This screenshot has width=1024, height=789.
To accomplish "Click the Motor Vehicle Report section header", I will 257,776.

==

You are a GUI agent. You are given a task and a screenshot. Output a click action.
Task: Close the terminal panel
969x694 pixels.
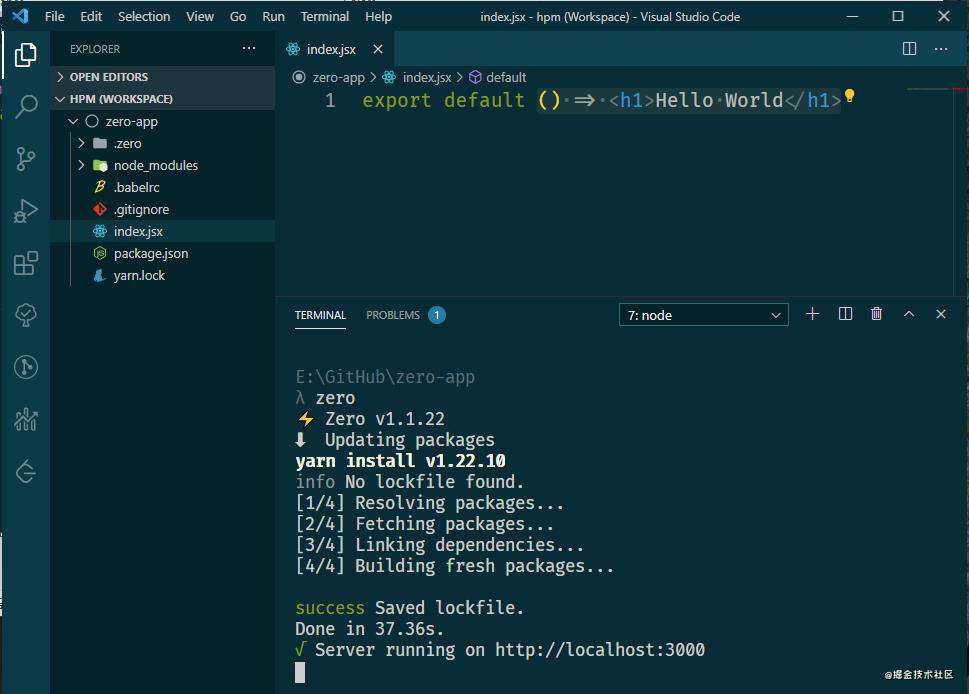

*Task item*:
Look above for every line with the word "screenshot" and copy it.

*Result*:
This screenshot has width=1024, height=789.
You are a GUI agent. You are given a task and a screenshot. Output a click action.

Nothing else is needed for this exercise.